Ultimately the problems in all these countries will have to be addressed and curtailment of some social benefits, raising the retirement age, as well as raising social security contributions will probably all be part of the solution. However, while the burden of existing social security systems is intimidating when the net present value of future costs is calculated, work on the effects of, for example, raising contribution rates or otherwise switching from a pay-as-you-go to even a partially funded system suggests that the problem can be a lot more manageable.

Adding growth

Things can change too. The generational accounting methodology, almost by definition, can make little provision for changes in economic structures. The possibility that higher trend growth could be part of the solution is precluded. Yet, there is a process of reform and deregulation in train in Europe, albeit not on a particularly fast track, that could help to head off the growth constraint that ageing populations entail. In addition, if new technologies have raised the sustainable productivity growth rate of the US, there is little reason why they can’t do the same for Europe as market rigidities are broken down and regulatory obstacles are removed. Doomsday scenarios such as this paper concentrates on are not necessarily the most likely outcome.

Over-restrictive Ireland

Still, had generational accounts been available for Ireland during the second half of the 1970s and first half of the 1980s, we might have avoided the decade of fiscal irresponsibility that lost us a generation of our brightest and best to emigration. Moreover, I suspect that computing such accounts for Ireland in the mid-1980s, when government was still borrowing hand over fist and debt was on an exponential rise, would have produced results to rival the gloomier numbers in the table. Now things have changed but, apart from illustrating that alteration, the article’s calculations for Ireland are a useful addition to the current debate about fiscal policy.

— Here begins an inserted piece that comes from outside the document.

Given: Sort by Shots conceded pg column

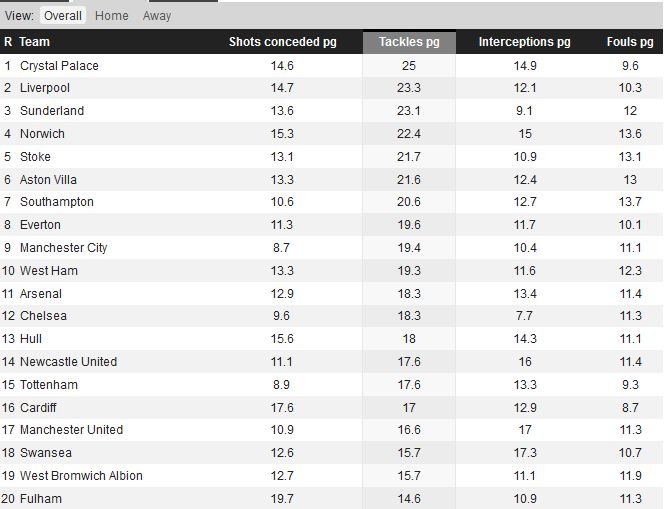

As the table shows, Ireland’s fiscal policies are shown not just to be sustainable long term but, in a sense, to be overly restrictive. Government spending would need to be increased by 4% to 4.5% or income tax cut by almost 5% to restore generational balance.

That Irish fiscal policy is in any sense restrictive will come as a surprise to the Central Bank, the EU Commission and many other commentators. The forecasts underlying the Irish numbers in the paper are not described but it is clear that the results reflect the uniqueness of Ireland’s demographic outlook relative to the rest of Europe. The implications of population growth over the next ten years for the expansion of domestic demand and labour supply are profound, ensuring that this economy can continue to notch up growth rates well above the European average. Meanwhile, the kind of population ageing that is at the heart of other countries' problems is a pretty distant prospect here, leaving plenty of time to adequately prepare. Charlie McCreevy’s decision to set up funds aimed at fully financing the cost of public sector pensions and part-financing future social welfare pension liabilities is a first - and quite farseeing - step in this direction.

Not a blip

Much of the current concern with Irish fiscal policy appears to regard the economy’s strength as a lucky break rather than part of a sustainable longer-term trend. Policy prescriptions based on that misconception run the risk of creating obstacles to the full realisation of the economy’s potential. The real challenge for policy is how best to facilitate the growth potential our demographic prospects give us while making best use of the fiscal surpluses strong growth will throw up to adequately prepare for a future when growth will be slower and population ageing beginning to create the kinds of public spending pressures that are now so much a problem for our EMU partners.